## What the task asks
Transcribe the Form 8-K cover page below, starting at "LIMITLESS X HOLDINGS" and ending at "of incorporation)".

## Source extract
SECURITIES AND EXCHANGE COMMISSION

Washington, D.C. 20549

 

FORM 8-K

 

CURRENT REPORT

Pursuant to Section 13 or 15(d) of the Securities Exchange Act of 1934

 

February 23, 2026

Date of Report (Date of earliest event reported)

 

LIMITLESS X HOLDINGS INC.

(Exact name of registrant as specified in its charter)

 

Delaware   000-56453   81-1034163

(State or other jurisdiction

of incorporation)

 

(Commission

File Number)

 

(IRS Employer

Identification No.)

 

9777 Wilshire Blvd., #400    
Beverly Hills, CA   90212
(Address of principal executive offices)   (Zip Code)

 

(855) 413-7030

 

Registrant’s telephone number, including area code

 

Check the appropriate box below if the Form 8-K is intended to simultaneously satisfy the filing obligation of the registrant under any of the following provisions:

 

Written communications pursuant to Rule 425 under the Securities Act (17 CFR 230.425)

## Listed records
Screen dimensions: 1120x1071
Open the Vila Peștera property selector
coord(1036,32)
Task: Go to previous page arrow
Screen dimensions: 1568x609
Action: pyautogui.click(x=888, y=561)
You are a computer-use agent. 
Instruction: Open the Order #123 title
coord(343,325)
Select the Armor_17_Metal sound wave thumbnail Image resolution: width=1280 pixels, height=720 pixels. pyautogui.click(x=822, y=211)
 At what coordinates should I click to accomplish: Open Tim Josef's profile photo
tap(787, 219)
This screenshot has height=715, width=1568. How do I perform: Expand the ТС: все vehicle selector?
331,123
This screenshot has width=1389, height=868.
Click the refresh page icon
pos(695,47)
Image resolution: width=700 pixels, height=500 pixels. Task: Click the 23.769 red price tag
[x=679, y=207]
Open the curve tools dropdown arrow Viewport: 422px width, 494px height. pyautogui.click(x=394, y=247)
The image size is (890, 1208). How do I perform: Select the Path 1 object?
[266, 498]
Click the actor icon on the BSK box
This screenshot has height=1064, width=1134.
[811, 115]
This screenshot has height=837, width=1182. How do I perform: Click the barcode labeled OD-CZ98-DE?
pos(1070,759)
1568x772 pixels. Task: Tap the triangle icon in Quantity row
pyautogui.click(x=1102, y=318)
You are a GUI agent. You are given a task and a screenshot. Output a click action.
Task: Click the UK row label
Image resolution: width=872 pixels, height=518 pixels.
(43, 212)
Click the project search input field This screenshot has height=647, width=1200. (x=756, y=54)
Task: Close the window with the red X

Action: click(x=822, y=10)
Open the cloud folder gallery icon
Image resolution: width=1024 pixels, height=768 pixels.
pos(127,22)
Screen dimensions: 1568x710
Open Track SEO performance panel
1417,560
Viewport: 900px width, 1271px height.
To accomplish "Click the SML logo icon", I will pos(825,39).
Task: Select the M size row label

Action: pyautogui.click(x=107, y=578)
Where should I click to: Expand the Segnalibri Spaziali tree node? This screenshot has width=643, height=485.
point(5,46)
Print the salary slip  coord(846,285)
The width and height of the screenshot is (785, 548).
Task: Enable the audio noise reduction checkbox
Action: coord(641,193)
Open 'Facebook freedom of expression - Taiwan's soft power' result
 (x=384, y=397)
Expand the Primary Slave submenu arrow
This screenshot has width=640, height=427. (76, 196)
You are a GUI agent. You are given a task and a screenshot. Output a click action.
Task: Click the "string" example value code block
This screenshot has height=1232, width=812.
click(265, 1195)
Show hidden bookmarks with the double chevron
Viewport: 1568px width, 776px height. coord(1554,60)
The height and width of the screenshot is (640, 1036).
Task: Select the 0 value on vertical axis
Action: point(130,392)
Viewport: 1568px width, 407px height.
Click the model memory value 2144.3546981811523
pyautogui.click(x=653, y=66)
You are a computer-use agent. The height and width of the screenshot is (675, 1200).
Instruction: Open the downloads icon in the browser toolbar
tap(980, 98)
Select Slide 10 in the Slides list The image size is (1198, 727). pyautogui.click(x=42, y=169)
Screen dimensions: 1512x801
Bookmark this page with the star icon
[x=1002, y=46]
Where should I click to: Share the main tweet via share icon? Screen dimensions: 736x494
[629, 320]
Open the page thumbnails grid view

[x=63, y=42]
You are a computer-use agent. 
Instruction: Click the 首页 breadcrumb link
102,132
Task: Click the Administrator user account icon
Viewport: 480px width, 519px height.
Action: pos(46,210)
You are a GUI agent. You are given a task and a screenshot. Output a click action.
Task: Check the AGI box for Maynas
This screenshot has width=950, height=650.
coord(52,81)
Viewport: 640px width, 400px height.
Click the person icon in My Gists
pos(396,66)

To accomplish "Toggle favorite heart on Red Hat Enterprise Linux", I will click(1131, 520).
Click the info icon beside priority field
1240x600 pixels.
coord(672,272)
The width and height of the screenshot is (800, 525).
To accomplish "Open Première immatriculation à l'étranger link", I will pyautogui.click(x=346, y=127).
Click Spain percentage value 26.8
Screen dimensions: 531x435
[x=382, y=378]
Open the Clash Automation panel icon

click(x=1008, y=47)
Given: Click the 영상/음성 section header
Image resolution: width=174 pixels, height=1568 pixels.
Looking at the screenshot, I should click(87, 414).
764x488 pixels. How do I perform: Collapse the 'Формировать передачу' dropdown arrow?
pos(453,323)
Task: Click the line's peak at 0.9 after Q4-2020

## Answer for this exercise
LIMITLESS X HOLDINGS INC.

(Exact name of registrant as specified in its charter)

 

Delaware   000-56453   81-1034163

(State or other jurisdiction

of incorporation)